Yildirim und Schiessling: „Besetzungen bei Hypo und Tiwag zeigen massiven Handlungsbedarf. Quotenregelung gefordert“
 
Die Führungsetagen der Landesunternehmen Hypo Tirol und Tiwag wurden in den vergangenen Tagen neu besetzt. Die Vorstände bleiben dabei reine Männerdomänen, auch die Aufsichtsräte werden weiterhin von Männern geführt. „Es ist ein Armutszeugnis für das Land Tirol, dass Gleichberechtigung und Chancengleichheit nur Lippenbekenntnisse sind", stellen die SPÖ-Landesfrauenvorsitzende Selma Yildirim und die SPÖ-Frauensprecherin im Landtag LA Gabi Schiessling fest. „In der Theorie bekennen sich die führenden Politiker in Tirol zwar zur Erhöhung der Frauenbeteiligung, in der Praxis scheint es aber so zu sein, dass trotz aller „Bemühungen“ keine geeigneten Frauen gefunden werden können.“
„Dass der ÖVP Frauenpolitik kein zentrales Anliegen ist, wissen wir. Die Grünen als Regierungspartner haben offensichtlich alle ihre Grundsätze vergessen. Nur über Gleichberechtigung zu reden, bringt uns nicht weiter“, kritisiert Schiessling.

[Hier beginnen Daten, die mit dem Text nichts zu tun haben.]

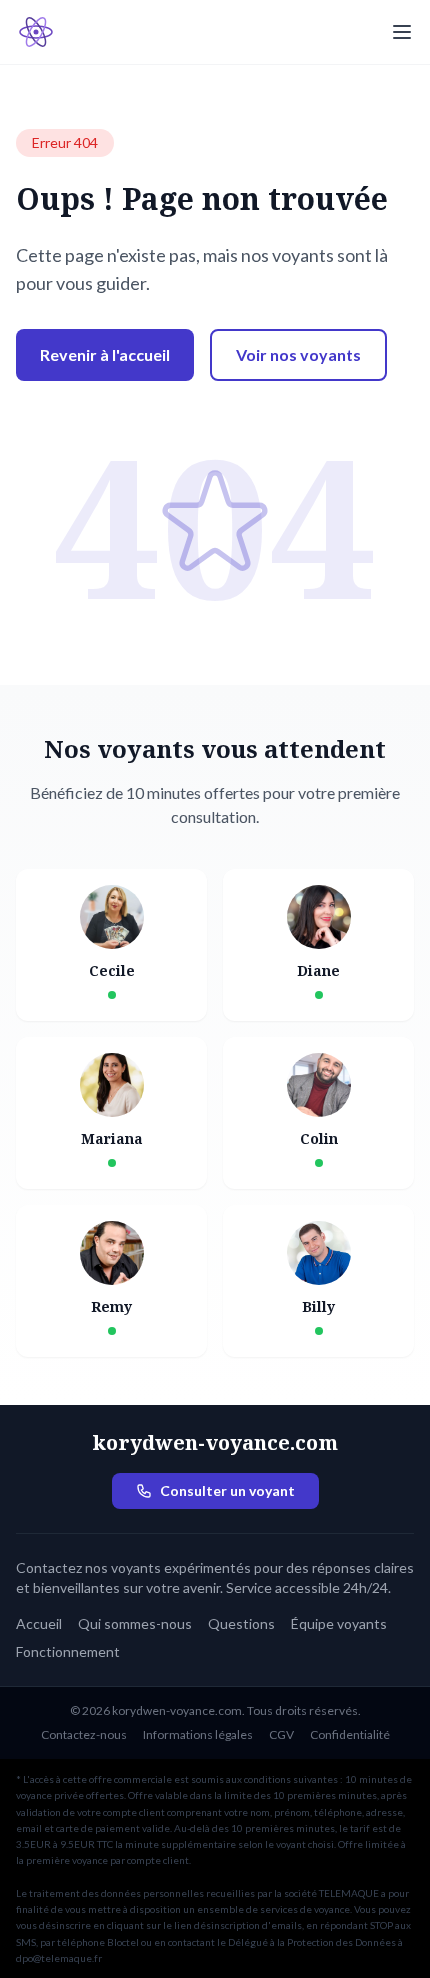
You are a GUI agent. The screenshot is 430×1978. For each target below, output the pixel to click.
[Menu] (402, 32)
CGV (281, 1734)
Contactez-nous (84, 1734)
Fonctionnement (68, 1651)
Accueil (39, 1623)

Frauen sind in Aufsichtsräten und Vorständen immer noch massiv unterrepräsentiert. Das belegt u.a. der Frauen-Management-Report der AK Wien mit eindeutigen Zahlen: http://media.arbeiterkammer.at/PDF/AK_Frauen_Management_Report_2015.pdf
„ManderInnen ´s isch Zeit! Mehr Frauen in Entscheidungspositionen, das ist auch in Tirol längst überfällig.“ Die SPÖ-Frauen Tirol erneuern daher ihre Forderung nach einer Frauenquote für die Aufsichtsräte und Vorstände der mehrheitlichen Landesunternehmen sowie verschiedener Beiräte von 40 % inklusive Sanktionsmöglichkeiten.
Studien belegen, dass gemischte Vorstandsteams besser und wirtschaftlich erfolgreicher führen. „Die Quote ist das wirkungsvollste Instrument, damit mehr Frauen in Führungspositionen kommen“, ist Yildirim überzeugt.
Auf Bundesebene gibt es seit März 2011 eine Selbstverpflichtung für Frauenquoten in den Aufsichtsräten staatsnahen Unternehmen. Bis März 2015 konnte der Frauenanteil auf inzwischen 37 % gesteigert werden. Im Jahr 2008 lag der Anteil bei 16 %.
„Heute haben wir eine informelle Männerquote. Männer ernennen Männer, die dann wieder Männer als Nachfolger aussuchen“, sagte Mikael Gustafsson, Vorsitzender des Frauenrechtsausschusses im EU-Parlament. „Genau das muss sich endlich ändern, weil es auch in Tirol sehr viele bestens qualifizierte Frauen gibt“, so Yildirim und Schiessling abschließend.